§ **Material to process**

____

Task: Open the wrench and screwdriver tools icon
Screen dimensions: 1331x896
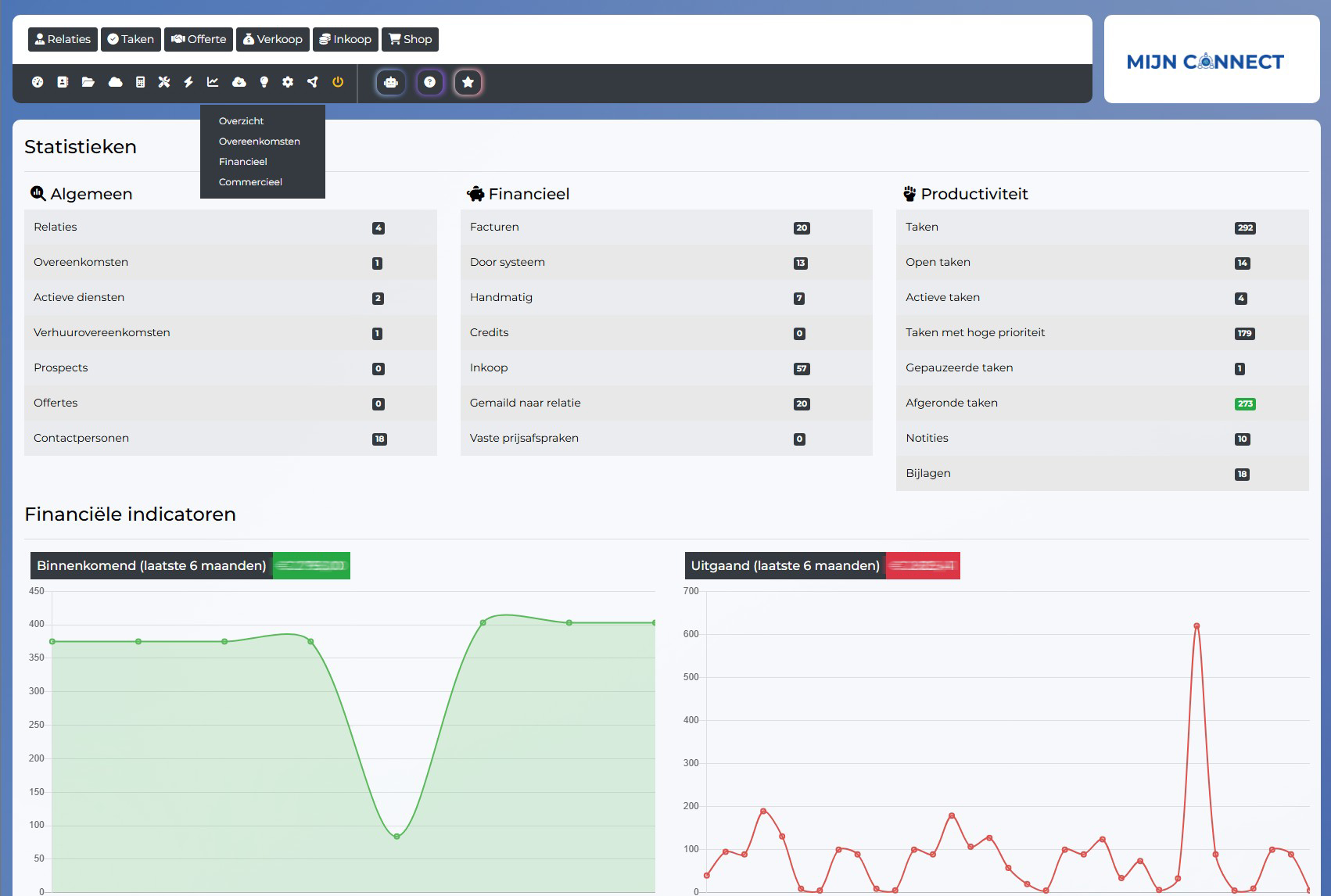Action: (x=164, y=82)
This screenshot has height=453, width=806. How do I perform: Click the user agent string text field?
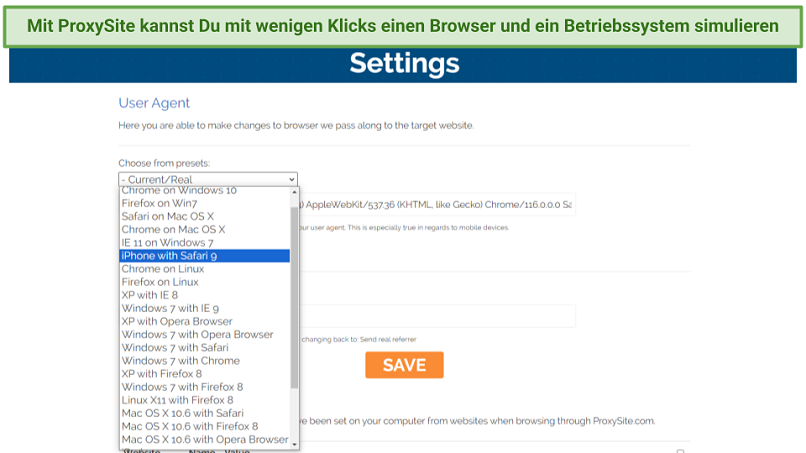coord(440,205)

____

§ **Aim of the task**
Copy every line of the records above word for word, and leave the pictures out.

§ **Answer for this exercise**
Task: Open the wrench and screwdriver tools icon
Screen dimensions: 1331x896
Action: (x=164, y=82)
This screenshot has height=453, width=806. How do I perform: Click the user agent string text field?
coord(440,205)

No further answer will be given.